**Document excerpt**
Generally speaking the starting point for many text mining projects is the creation of a matrix of document word counts (i.e. the number of times a particular word appears in each document). How these frequencies are interpreted is then up to the analyst working on the project. Inverse document frequencies ($idf$) provide a useful way of measuring the importance of the occurrence of words in a document. In essence they give greater prominence to high frequency words that appear in just a few documents within a corpus. For example the analysis of medical interviews might reveal the common use of the word ‘unwell’ in many documents, and given the nature of the topic this fact does not does not add much new information. However when the word ‘headache’ appears frequently in a small subset of documents it is probably providing rather more information about those particular documents.
The full expression for inverse document frequencies is:
[latexpage]
\[
idf(i,j) = (1 + log(wf_i_j))log(N/df_i)
\]
where $N$ is the total number of documents, $i$ is an index on words and $j$ is an index on documents. $wf_i_j$ is the frequency of the $ith$ word in the $jth$ document, and $df_i$ is the document frequency of the $ith$ word. Obviously this is called the inverse document frequency because the inverse of the document frequency is used in the formula ($N/df_i$).

**Activity list**
**A.** Answer these questions about the passage on inverse document frequencies:
(i) What kind of matrix is the starting point for many text mining projects?
(ii) In the medical interviews example, which word appears frequently in only a small subset of documents?
(iii) What does $N$ stand for in the formula?
**B.** Write the next part of the passage on inverse document frequencies, picking up after its final sentence.

**Data supplied**
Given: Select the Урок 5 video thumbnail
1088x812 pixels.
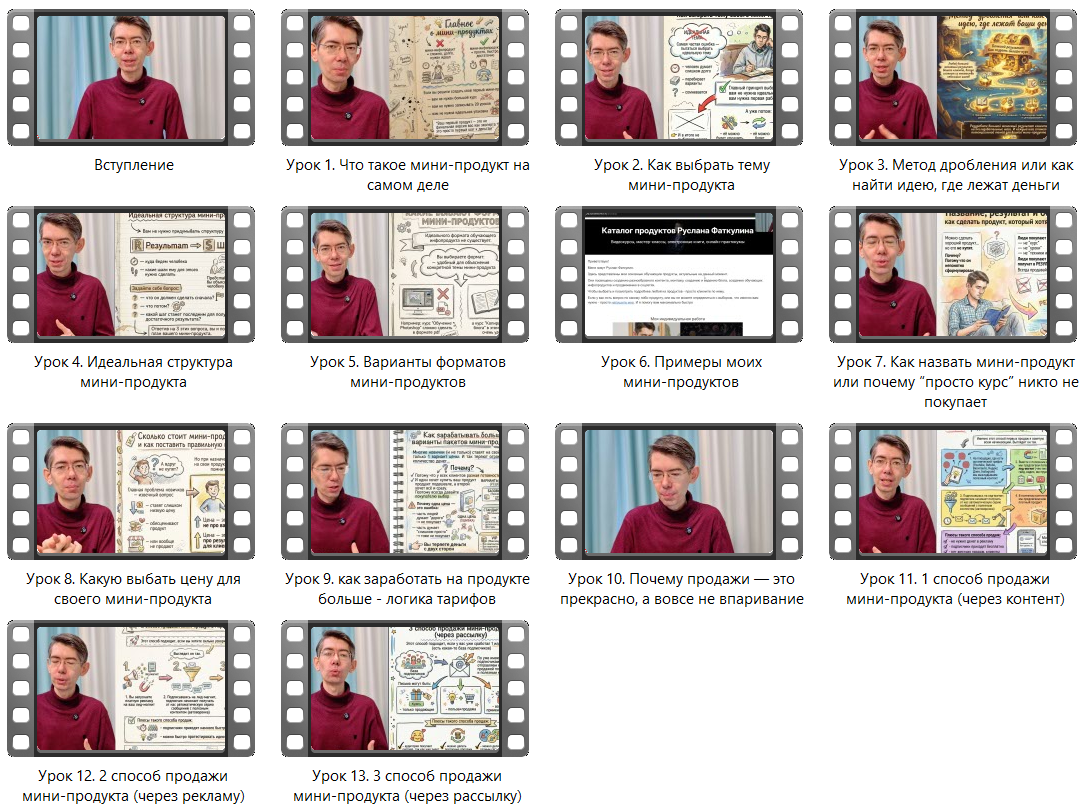Looking at the screenshot, I should (x=406, y=274).
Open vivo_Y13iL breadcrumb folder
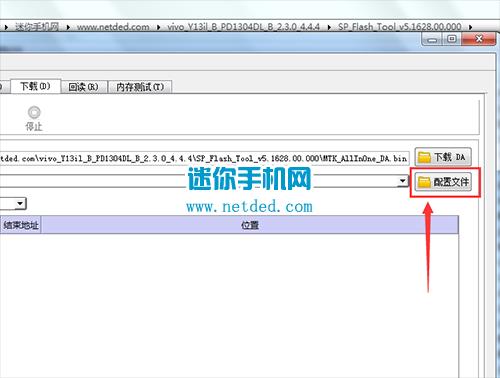This screenshot has width=500, height=378. (x=243, y=27)
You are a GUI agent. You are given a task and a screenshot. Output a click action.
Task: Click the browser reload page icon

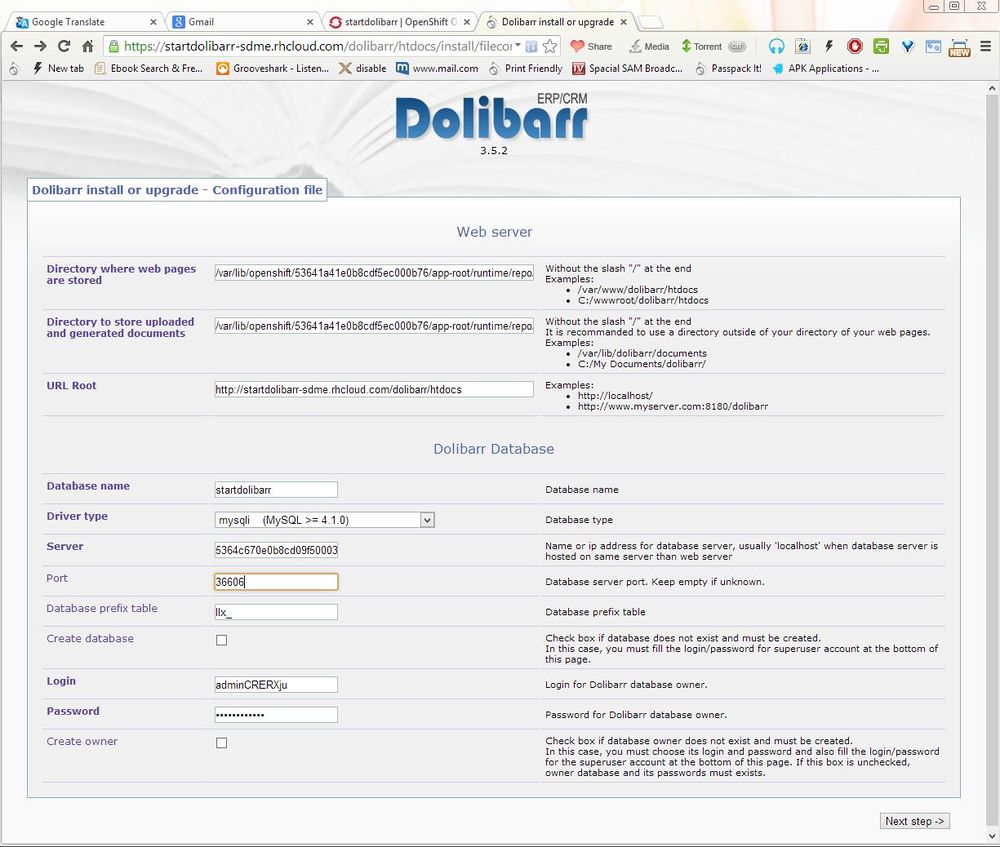63,46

**Task-by-task results**
**A.**
(i) A matrix of document word counts
(ii) 'headache'
(iii) The total number of documents

**B.**
The $1 + log(wf_i_j)$ term ensures that documents with large number of instances of a given word do not dwarf the $log(N/df_i)$ term, which is zero in any case if $df_i$ is equal to $N$. Words that appear in every document are thus given an $idf$ of zero – which may, or may not be an important fact. Words that appear with a high frequency in a single document are given the highest rating. On the whole this provides useful input for data mining algorithms.
This metric is supported in open source search platforms Solr and Lucene and is also a feature of data mining tools such as Statistica, Rapidminer and SAS.